Cosa fa Authorea, e come è riuscita a convincere 85mila scienziati
Authorea invece è una piattaforma che permette agli scienziati di creare un articolo come un progetto dinamico, in cui tutti i risultati sono trasparenti e comprendono non solo il testo ma anche immagini, dati e analisi. L’università di Harvard è stata fra le primissime istituzioni ad aderire alla piattaforma, che ora ha 85 mila utenti nei campi scientifici più diversi, dalla fisica alla gnomica, dalle scienze ambientali alla biologia computazionale. La usano anche alcuni professori universitari per far svolgere i “compiti” ai loro studenti.
Alberto ha scelto New York come base della sua startup, perché ci era arrivato nel 2013 con Visiting Researcher in Astrofisica e Cosmologia presso la NYU (New York University). «Mi sono innamorato subito della città», dice.
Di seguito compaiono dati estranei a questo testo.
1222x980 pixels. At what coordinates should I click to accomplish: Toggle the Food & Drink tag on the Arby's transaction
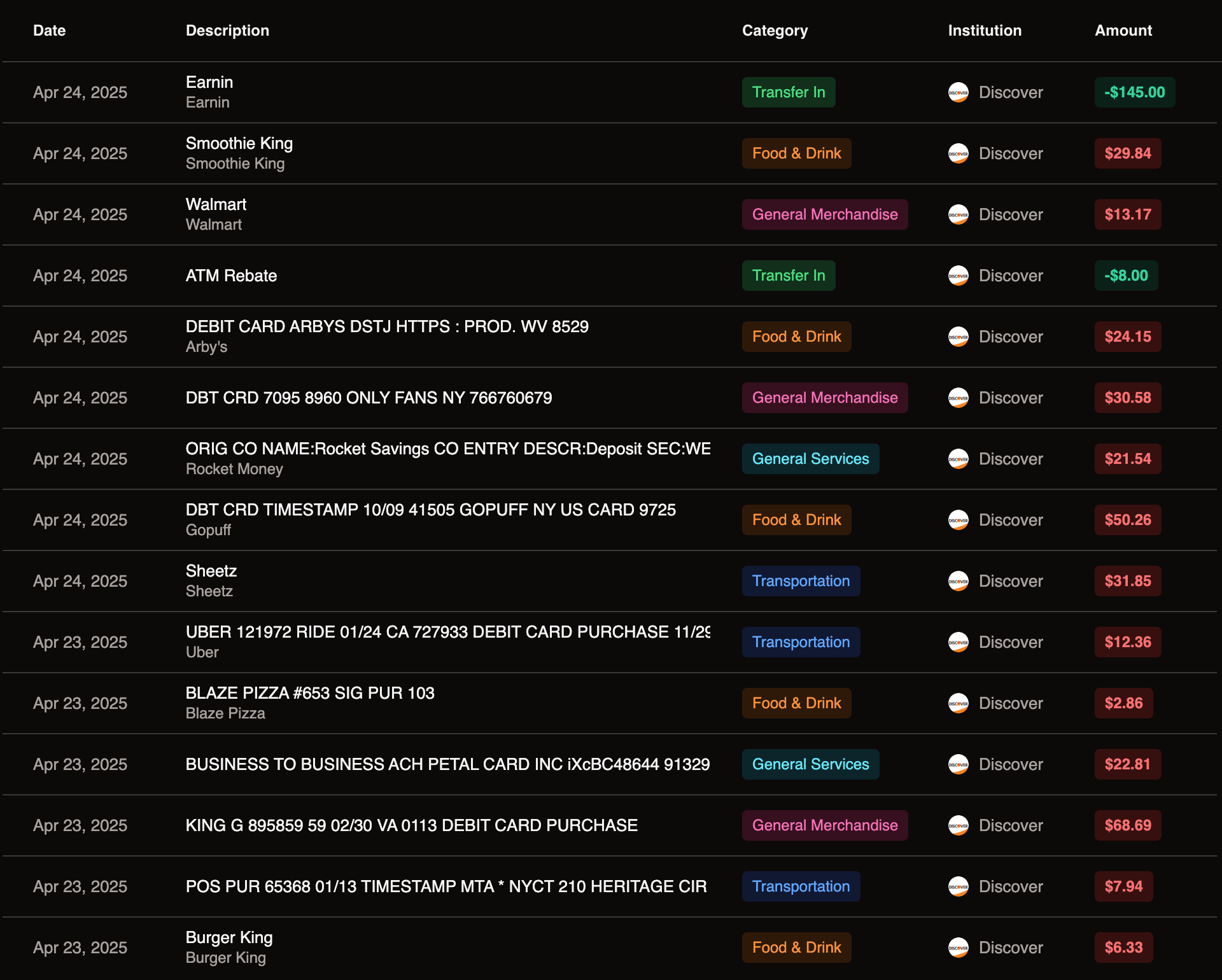coord(796,337)
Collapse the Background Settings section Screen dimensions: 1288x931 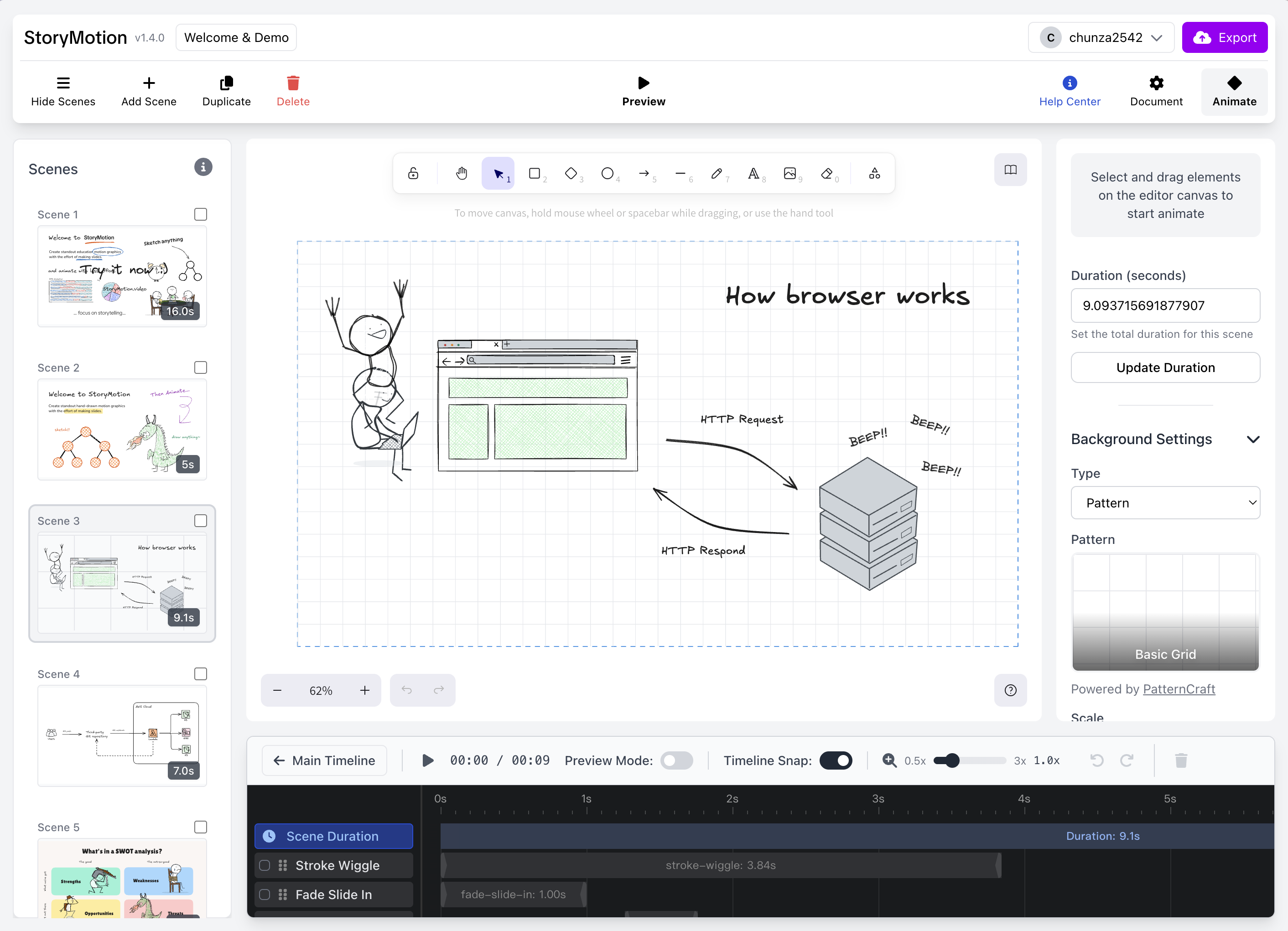1254,439
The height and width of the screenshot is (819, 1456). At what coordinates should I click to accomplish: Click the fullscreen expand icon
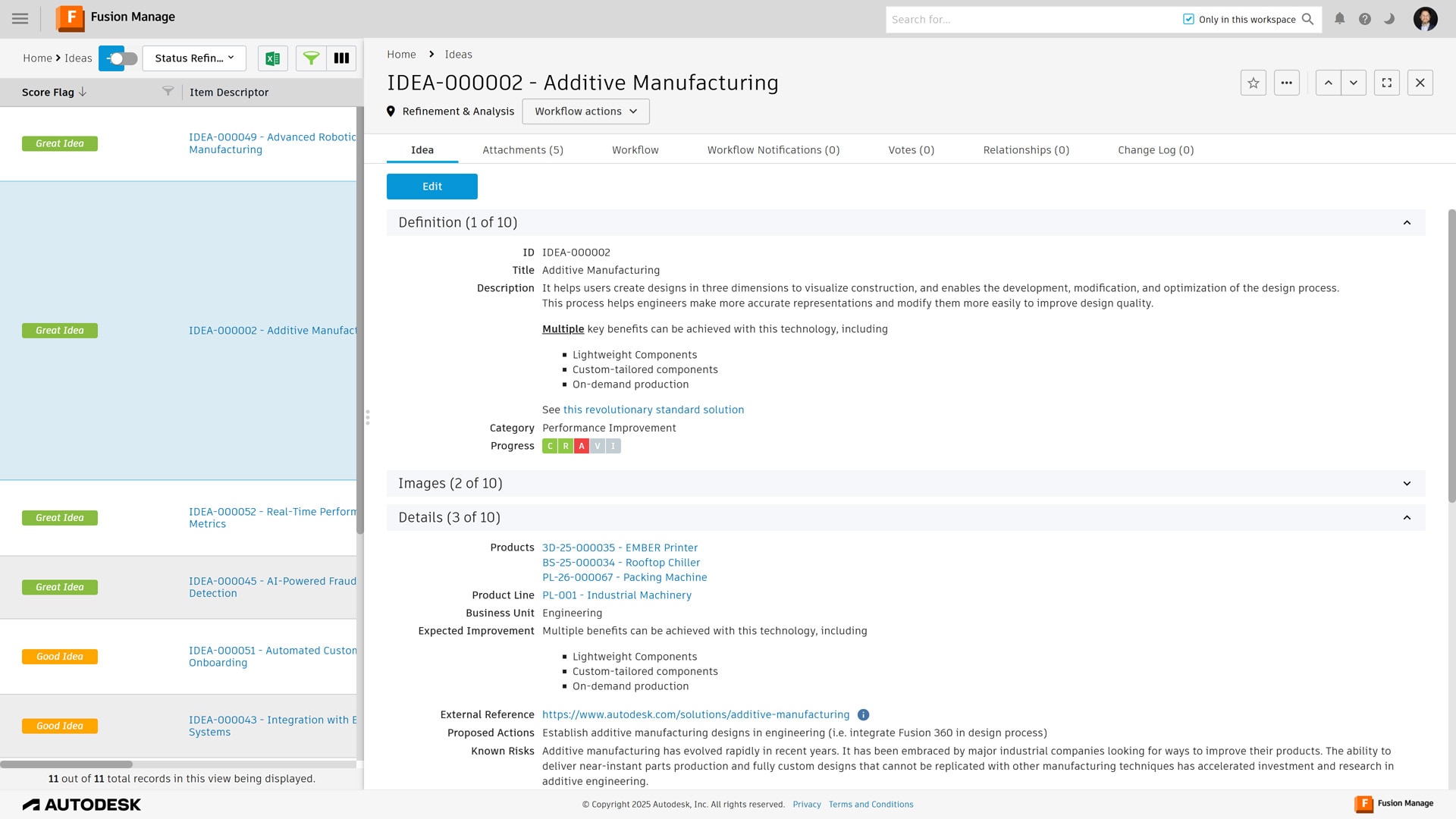[x=1386, y=83]
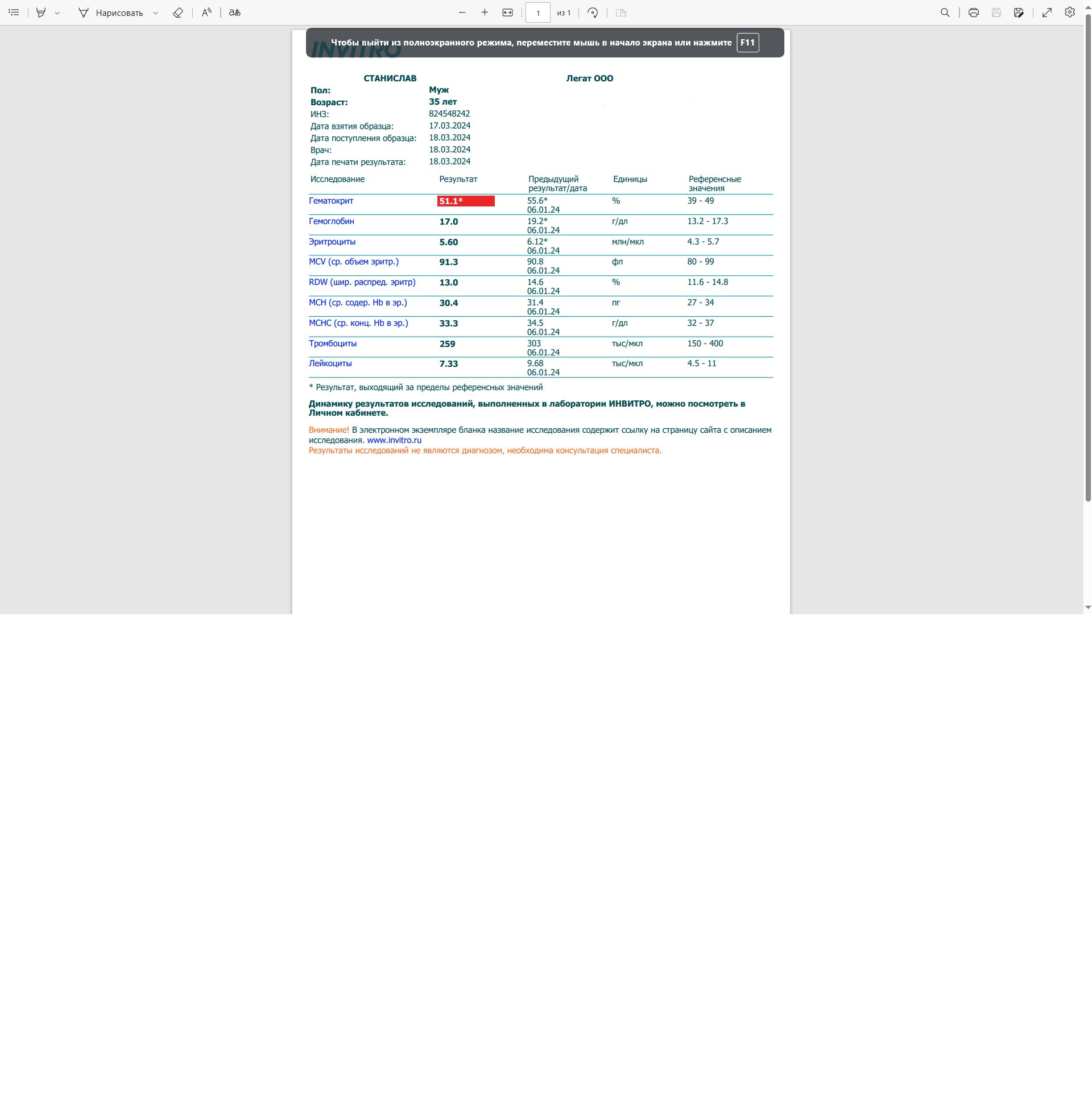Rotate the document page
This screenshot has width=1092, height=1101.
point(593,13)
La prima sede era a Williamsburg, ma adesso occupa uno spazio dentro ThinkRise, a due passi da Eataly a Manhattan. «È uno spazio molto bello, diverso dai soliti co-working spaces – dice Alberto – Una volta al mese ci ospitiamo un evento del New York Open Science Meetup, un gruppo che abbiamo fondato per discutere di scienza anche con i non specialisti: invitiamo un ricercatore a parlare del suo lavoro in modo divulgativo, secondo la nostra filosofia open».
Intanto Authorea continua a crescere: sta assumendo nuovi collaboratori. «Arriveremo a una decina entro marzo – dice Alberto – I candidati ideali vengono dai nostri stessi utenti, che conoscono come funziona la piattaforma. Cerchiamo anche qualche stagista per Parigi». Se siete appassionati di scienza, fatevi sotto!